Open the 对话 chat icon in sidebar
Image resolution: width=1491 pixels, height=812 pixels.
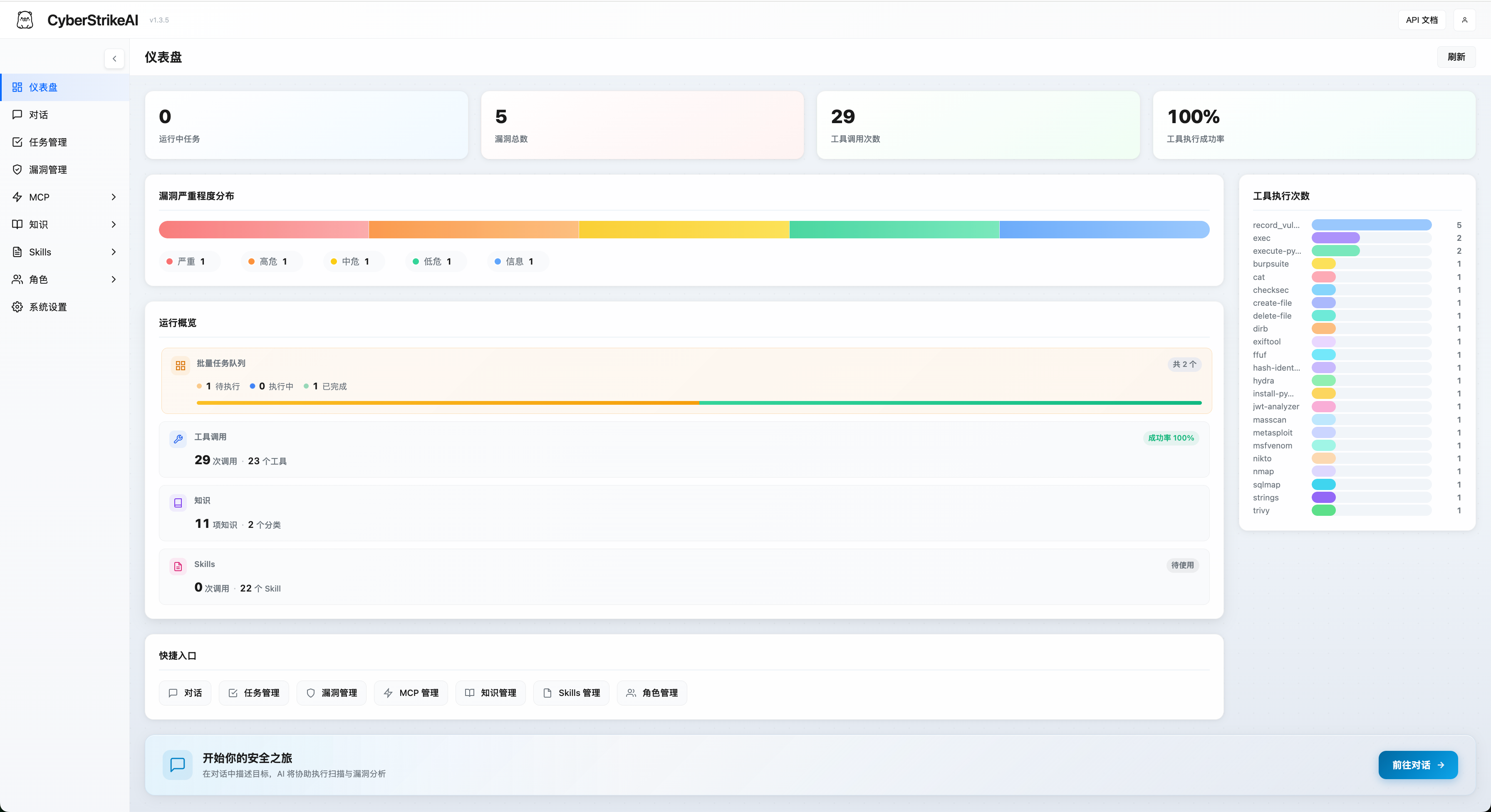17,114
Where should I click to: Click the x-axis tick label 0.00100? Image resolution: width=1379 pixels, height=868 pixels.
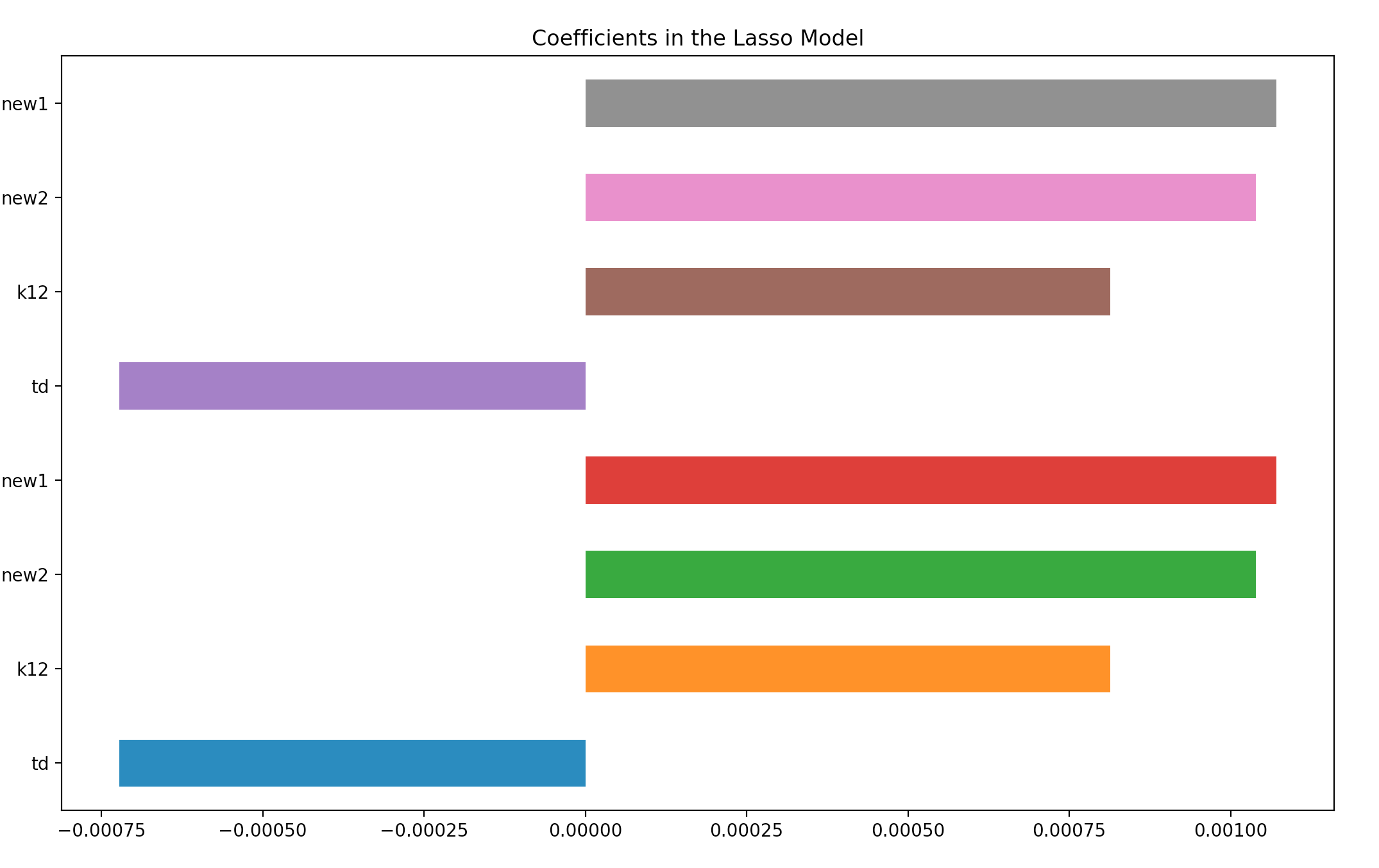tap(1230, 831)
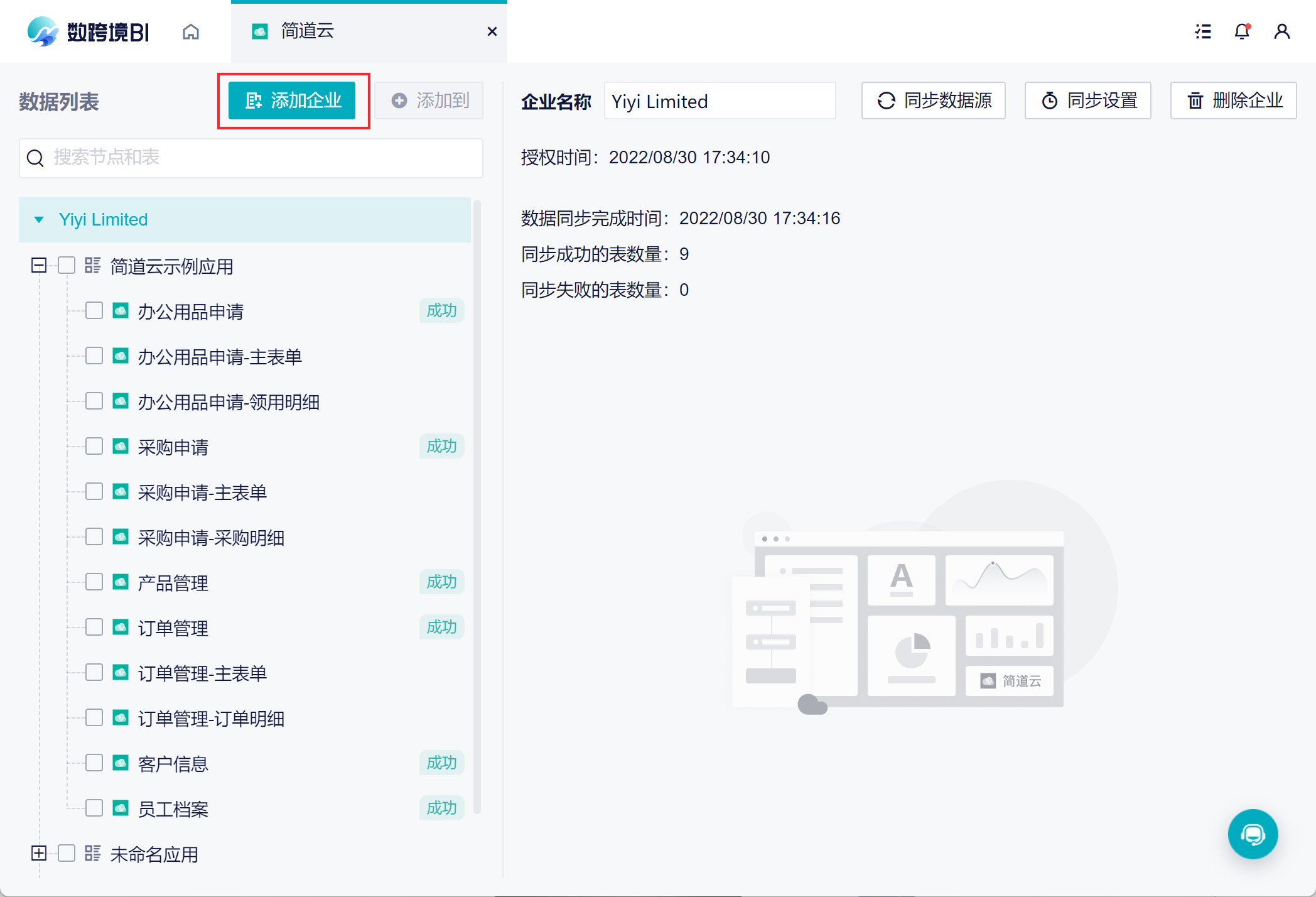Click the 同步数据源 button
Image resolution: width=1316 pixels, height=897 pixels.
pos(933,101)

** Task requirements **
An unchanged copy of the listing, with no pictures, should be returned.

** Answer area **
Open the 对话 chat icon in sidebar
Image resolution: width=1491 pixels, height=812 pixels.
17,114
Where should I click to: Click the x-axis tick label 0.00100? Image resolution: width=1379 pixels, height=868 pixels.
tap(1230, 831)
Click the 同步数据源 button
Image resolution: width=1316 pixels, height=897 pixels.
pos(933,101)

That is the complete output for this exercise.